United States District Court, S.D. Georgia, Savannah Division

May 8, 2018



         This case is scheduled for trial on May 14, 2018 (doc. 146), and several pre-trial evidentiary motions are before the Court. Docs. 161 & 171. The Court directed the defendants to disclose whether they opposed the Government's request that several proposed exhibits be recognized as self-authenticating. Doc. 170. Both defendants have responded, indicating that they do not oppose the Government's request. Doc. 172 (Natson response); doc. 173[1] (Scott response). Accordingly, the Government's request is GRANTED as unopposed. Doc. 161. The following evidence, more fully described in the Government's motion, is deemed self-authenticating such that no extrinsic evidence of authenticity is required for its admission:

(1) the video from the SunTrust Bank on October 14, 2016,
(2) Verizon and T-Mobile phone records, and
(3) data copied from two cellular phones.

         After the Court directed defendants to indicate whether or not they opposed the Government's first motion in limine, it has filed a second. See doc. 171. The trial schedule once again dictates that these requests, like the first, be handled with dispatch. As discussed more fully below, the requests are provisionally granted. Of necessity, evaluating these requests required reliance on general principles, and not consideration of specific pieces of proffered evidence and targeted objections. They thus merely provide a prophylactic against the introduction of subjects that could “irretrievably affect the fairness of the trial.'” Benson v. Facemeyer, 2017 WL 1400558 at * 1 (N.D.Ga. April 19, 2017 (quoting Soto v. Geico Indem. Co., 2014 WL 3644247, at * 1 (M.D. Fla. July 21, 2014)). Any ruling on the admissibility of particular evidence or testimony is thus deferred to the District Judge at trial. See Id. (citing Ohler v. United States, 529 U.S. 753, 758 n. 3 (2000)) (“Limine rulings are provisional rulings, and the trial judge may reverse the decision during the course of a trial.”).
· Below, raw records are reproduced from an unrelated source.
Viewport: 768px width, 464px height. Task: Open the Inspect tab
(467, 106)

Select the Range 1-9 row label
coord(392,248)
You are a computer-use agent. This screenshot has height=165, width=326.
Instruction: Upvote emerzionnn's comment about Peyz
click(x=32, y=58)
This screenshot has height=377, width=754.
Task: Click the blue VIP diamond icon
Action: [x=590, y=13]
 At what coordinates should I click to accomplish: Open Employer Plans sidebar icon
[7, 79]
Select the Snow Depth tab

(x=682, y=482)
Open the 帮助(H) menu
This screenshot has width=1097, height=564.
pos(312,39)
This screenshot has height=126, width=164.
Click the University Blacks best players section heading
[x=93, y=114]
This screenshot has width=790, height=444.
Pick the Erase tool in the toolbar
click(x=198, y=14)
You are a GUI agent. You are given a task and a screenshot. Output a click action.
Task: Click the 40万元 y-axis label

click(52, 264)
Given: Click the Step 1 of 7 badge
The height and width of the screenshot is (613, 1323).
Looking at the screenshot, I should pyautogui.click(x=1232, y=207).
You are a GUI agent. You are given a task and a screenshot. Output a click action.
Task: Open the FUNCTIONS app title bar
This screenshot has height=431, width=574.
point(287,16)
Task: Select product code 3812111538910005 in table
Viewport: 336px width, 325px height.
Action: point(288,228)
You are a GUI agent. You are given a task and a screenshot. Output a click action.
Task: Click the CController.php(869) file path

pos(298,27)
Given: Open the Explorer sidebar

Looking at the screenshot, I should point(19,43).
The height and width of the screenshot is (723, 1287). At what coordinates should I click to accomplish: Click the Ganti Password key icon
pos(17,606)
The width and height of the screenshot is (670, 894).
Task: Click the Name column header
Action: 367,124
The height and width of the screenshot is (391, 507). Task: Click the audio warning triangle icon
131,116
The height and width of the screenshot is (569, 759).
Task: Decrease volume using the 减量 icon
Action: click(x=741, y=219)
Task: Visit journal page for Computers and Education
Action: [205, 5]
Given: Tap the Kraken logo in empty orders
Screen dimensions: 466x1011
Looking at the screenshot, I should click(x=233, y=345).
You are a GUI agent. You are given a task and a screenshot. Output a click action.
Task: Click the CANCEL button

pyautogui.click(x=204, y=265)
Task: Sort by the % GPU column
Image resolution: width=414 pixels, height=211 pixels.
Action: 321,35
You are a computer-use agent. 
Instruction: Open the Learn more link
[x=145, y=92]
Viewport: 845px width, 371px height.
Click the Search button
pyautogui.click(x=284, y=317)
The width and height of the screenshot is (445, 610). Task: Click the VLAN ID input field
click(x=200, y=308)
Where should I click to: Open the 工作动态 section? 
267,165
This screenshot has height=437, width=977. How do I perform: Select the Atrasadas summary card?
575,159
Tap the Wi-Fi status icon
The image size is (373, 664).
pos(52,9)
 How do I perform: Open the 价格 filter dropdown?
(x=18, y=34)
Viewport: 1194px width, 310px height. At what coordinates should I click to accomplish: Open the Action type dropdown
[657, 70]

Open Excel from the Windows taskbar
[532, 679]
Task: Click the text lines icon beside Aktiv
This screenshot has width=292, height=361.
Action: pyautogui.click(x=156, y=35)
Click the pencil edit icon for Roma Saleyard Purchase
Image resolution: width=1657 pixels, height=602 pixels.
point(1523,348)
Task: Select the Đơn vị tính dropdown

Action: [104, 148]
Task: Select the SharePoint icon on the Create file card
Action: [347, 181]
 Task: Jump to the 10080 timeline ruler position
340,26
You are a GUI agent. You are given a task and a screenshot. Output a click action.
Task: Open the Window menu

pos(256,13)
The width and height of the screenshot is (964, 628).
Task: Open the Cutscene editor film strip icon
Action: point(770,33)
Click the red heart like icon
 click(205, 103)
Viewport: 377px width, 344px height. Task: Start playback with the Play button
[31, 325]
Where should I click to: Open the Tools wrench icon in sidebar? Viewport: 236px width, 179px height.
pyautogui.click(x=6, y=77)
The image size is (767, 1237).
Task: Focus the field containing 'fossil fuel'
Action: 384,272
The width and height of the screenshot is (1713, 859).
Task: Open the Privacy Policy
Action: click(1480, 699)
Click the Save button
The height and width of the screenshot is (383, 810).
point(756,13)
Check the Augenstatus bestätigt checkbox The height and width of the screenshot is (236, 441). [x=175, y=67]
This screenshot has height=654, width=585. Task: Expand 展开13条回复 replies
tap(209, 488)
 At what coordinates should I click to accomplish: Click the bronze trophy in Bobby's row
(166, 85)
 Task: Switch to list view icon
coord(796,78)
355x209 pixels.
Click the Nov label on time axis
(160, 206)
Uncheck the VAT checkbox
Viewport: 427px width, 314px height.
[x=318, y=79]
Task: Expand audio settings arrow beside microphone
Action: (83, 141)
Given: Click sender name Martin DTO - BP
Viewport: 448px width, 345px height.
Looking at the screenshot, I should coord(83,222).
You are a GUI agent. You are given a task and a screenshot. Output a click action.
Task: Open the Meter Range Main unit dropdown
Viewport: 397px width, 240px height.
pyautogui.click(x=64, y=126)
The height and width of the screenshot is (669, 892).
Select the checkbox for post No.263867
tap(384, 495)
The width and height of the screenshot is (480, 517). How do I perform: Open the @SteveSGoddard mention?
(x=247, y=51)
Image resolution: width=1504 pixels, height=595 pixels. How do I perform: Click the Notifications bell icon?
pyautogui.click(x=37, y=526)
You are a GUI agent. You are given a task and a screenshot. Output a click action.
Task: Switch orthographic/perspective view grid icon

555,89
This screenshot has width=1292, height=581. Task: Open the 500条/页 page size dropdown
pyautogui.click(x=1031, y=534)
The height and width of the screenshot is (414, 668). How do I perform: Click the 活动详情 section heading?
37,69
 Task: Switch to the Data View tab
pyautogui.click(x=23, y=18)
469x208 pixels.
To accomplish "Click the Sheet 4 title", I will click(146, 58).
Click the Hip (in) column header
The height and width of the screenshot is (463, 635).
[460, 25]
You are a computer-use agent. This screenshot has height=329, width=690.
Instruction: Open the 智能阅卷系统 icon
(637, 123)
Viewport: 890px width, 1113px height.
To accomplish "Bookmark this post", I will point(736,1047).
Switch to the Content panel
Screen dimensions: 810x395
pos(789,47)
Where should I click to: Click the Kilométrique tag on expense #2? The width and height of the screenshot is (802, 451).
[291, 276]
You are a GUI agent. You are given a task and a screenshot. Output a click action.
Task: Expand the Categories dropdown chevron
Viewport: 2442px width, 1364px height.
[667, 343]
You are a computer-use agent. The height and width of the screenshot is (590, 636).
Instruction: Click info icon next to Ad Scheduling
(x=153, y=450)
         I. Hearsay Evidence and Insanity Defense

         Several of the Government's arguments appear to seek nothing more than an assurance that familiar and longstanding rules of evidence and criminal procedure will apply. See Id. at 1-3. The rules concerning the limited admissibility of hearsay will, of course, apply. See Fed. R. Evid. 801-806. The application of Fed. R. Crim. P. 12.1 to this proceeding is similarly clear -- the pre-trial motions deadline has long passed and defendants have not sought leave to file a late insanity-defense notice. Insanity evidence may thus be excluded. See Fed. R. Crim. P. 12.2(d)(2). The Government's requests to exclude hearsay and either defendant's assertion of an insanity defense, therefore, are GRANTED.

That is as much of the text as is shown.